# Convolutional Neural Networks

There is no better way to get an introduction to convolutional layers than with an interactive widget that you can explore to see what the calculation looks like.

Images and other 2D feature maps in TensorFlow are represented as tensors of shape (B, H, W, C) where B is the batch size, H is the height, W is the width and C is the number of channels or feature maps.

**Try to answer the following questions as detailed as possible by playing with the parameters of the widget and observing the consquences**:

- How does the kernel size affect the number of parameters?


- How does the number of filters affect the number of parameters?


- How does the kernel size affect the height and width of the resulting feature maps?


- How does that change when padding is set to "same" instead of "valid"?


- What does strides do and how does it affect the output shape?


- How are different feature maps mixed with each other?

In [8]:
from IPython.display import IFrame
IFrame(src='https://spinkk.github.io/tensorflow_convolution_widget.html', width=1000, height=800)

# Different interpretations of convolutional inductive biases

An inductive bias, that is a restriction of or preference for certain solutions to the modeling problem, that convolutional layers introduce to a model is to share weights across the spatial structure of their input or representations.

You can think of convolutions as sliding a filter template over feature maps, computing the correlation of the filter templates with the feature map contents at each feature map location. The output of a convolutional layer can thus be read as values indicating how similar the kernel weights (the convolutional filter) is with the input at that location. In fact, convolutions compute the dot product between the filter and the input, which is the highest if the spatial structure of both kernel and signal are identical (a template is found to match the input). While this is a nice and intuitive interpretation of convolutional layers in ANNs, it is certainly an oversimplification. The convolution operation also involves linearly combining different feature maps into a new single feature map per filter.
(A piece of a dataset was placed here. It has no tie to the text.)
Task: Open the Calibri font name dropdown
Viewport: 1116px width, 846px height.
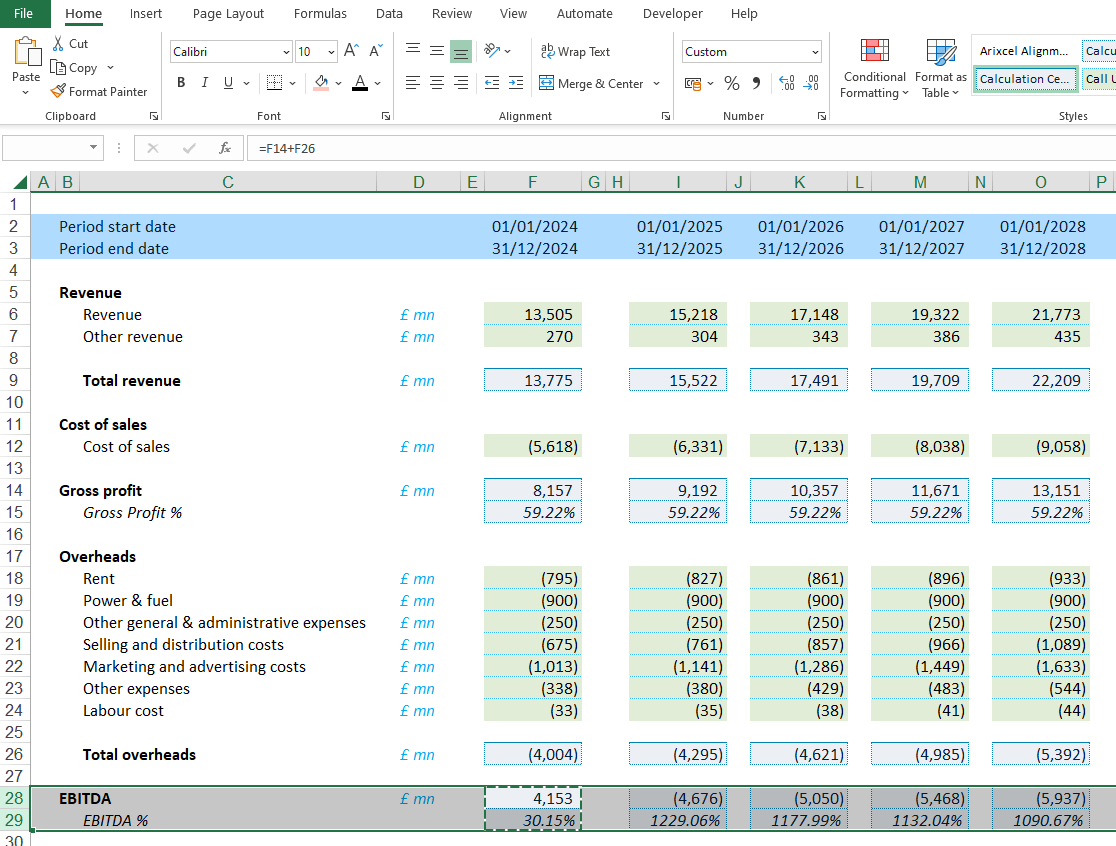Action: (287, 52)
Another perspective from which to view convolutional layers can be unlocked by comparing them to linear or dense/fully connected layers. For a kernel size that is the same as the input size, a convolutional layer ends up being equivalent to a fully connected layer, where the number of filters becomes the number of units (try it in the interactive widget!). Once we decrease the kernel size, we end up with spatial weight sharing, that is, we have fewer parameters than in the case where we flatten the feature maps and have a fully connected layer that takes the resulting vector as its input. From this perspective, convolutional layers introduce weight sharing that acts in a regularizing way. Indeed convolutional architectures lead to less overfitting than fully connected architectures.


In [9]:
import tensorflow as tf
import numpy as np

In [20]:
input_tensor = tf.random.normal((32,64,64,16))

layer = tf.keras.layers.Conv2D(filters=12,
                               kernel_size=(3,3),
                               strides=(1,1),
                               padding="same")
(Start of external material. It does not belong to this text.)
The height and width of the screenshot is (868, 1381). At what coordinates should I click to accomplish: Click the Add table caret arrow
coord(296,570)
print("output shape:", layer(input_tensor).shape)
print("number of parameters:", layer.trainable_variables[0].numpy().size+layer.trainable_variables[1].numpy().size)

output shape: (32, 64, 64, 12)
number of parameters: 1740


# Pooling operations

An operation that is often used in conjunction with convolutional layers is pooling layers. A pooling layer can be thought of as a convolution in the sense that it performs a similar sliding filtering. Instead of a convolution however it uses a rank filter, e.g. a mean filter for average pooling, or a max filter for max pooling.
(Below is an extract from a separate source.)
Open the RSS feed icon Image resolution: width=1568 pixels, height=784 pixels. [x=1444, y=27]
If the kernel size for the pooling is set to the size of the input feature maps, we call this global pooling, which practically reduces a number n of 2D feature maps to an n-dimensional vector - each feature map was reduced to a single number, either its mean or its maximum.

Pooling layers do not have any trainable variables. They can however contribute to inductive biases such as increased translation invariance (that is the same object present in different places in a scene leads to the same representations).

In convolutional architectures, global average pooling is preferred over flattening feature maps before feeding the resulting vector to a fully connected layer that does classification. The reason is that the resulting dimensionality is much smaller and thus the fully connected layer will have fewer weights, leading to less overfitting.

In [23]:
input_tensor = tf.random.normal((32,64,64,16))
pooling_layer = tf.keras.layers.MaxPool2D(pool_size=(2,2))
print("output shape (max pool):", pooling_layer(input_tensor).shape)

global_pooling_layer = tf.keras.layers.GlobalAveragePooling2D()
print("output shape (global avg pool):", global_pooling_layer(input_tensor).shape)

output shape (max pool): (32, 32, 32, 16)
output shape (global avg pool): (32, 16)